Research on Asymmetric Volatility Spillover Effects of Financial Institutions’ Risk Transmission—A Perspective Based on Frequency Domain Decomposition
摘要
In light of the frequent occurrence of various extreme risk events, clarifying the volatility spillover of financial institutions helps to delineate the risk transmission mechanisms of Chinese financial institutions, thereby preventing and resolving major risks in China. This paper analyzes the asymmetric volatility spillover effects of the risk transmission mechanism of Chinese financial institutions from the perspective of frequency domain decomposition. First, using intraday high-frequency data to characterize good and bad volatility spillovers, and employing frequency domain decomposition based on the generalized variance decomposition spectrum, we decompose volatility spillovers in the time domain into low-frequency spillovers and high-frequency spillovers. Second, constructing different volatility spillover indexes, we analyze the spillover effects of financial institutions at the systemic, sectoral, and institutional levels. Finally, we construct an asymmetric volatility spillover index to quantify the asymmetry of volatility spillover. We conclude the following empirical results. First, the system-level volatility spillover is at a high-level during crisis periods and is mainly dominated by high-frequency spillovers. Second, the banks and brokerages have higher spillover effects, while the insurance companies have the lowest spillover effects.
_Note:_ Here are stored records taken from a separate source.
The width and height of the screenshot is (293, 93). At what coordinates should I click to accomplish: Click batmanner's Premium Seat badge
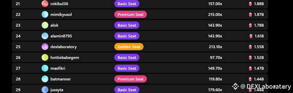pos(131,79)
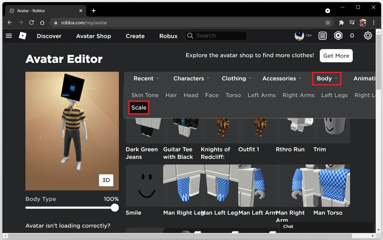Open Roblox account settings via gear icon

[368, 35]
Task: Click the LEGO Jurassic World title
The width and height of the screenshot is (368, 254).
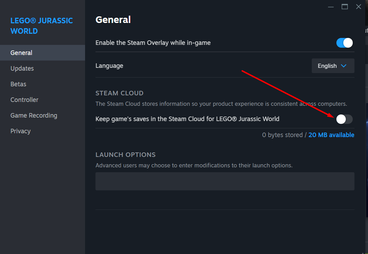Action: 41,26
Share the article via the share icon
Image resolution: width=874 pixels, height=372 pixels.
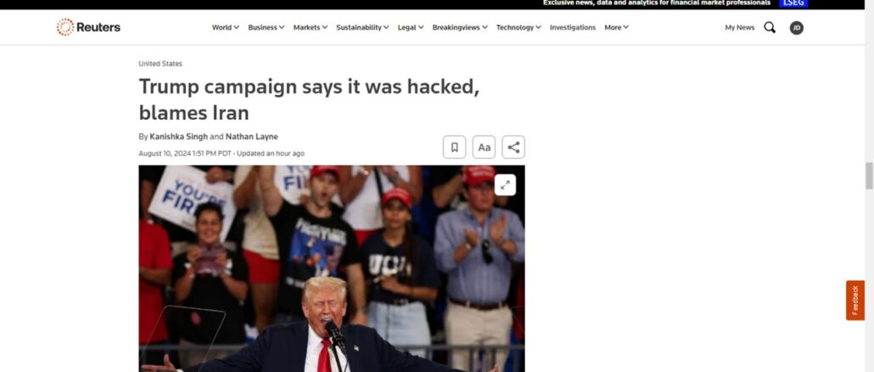[513, 147]
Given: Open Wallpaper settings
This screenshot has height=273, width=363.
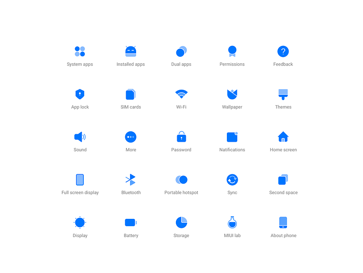Looking at the screenshot, I should (x=232, y=94).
The significant increase in inter-sector volatility spillover during crisis periods is the main reason for the increase in system-level volatility spillover. Third, there is an obvious asymmetric volatility spillover effect in the financial market. These studies provide valuable insights for investors and decision-makers into the asymmetric volatility spillover effects of China’s financial institution risk transmission mechanisms. They are of significant importance for regulatory authorities in preventing systemic financial risks.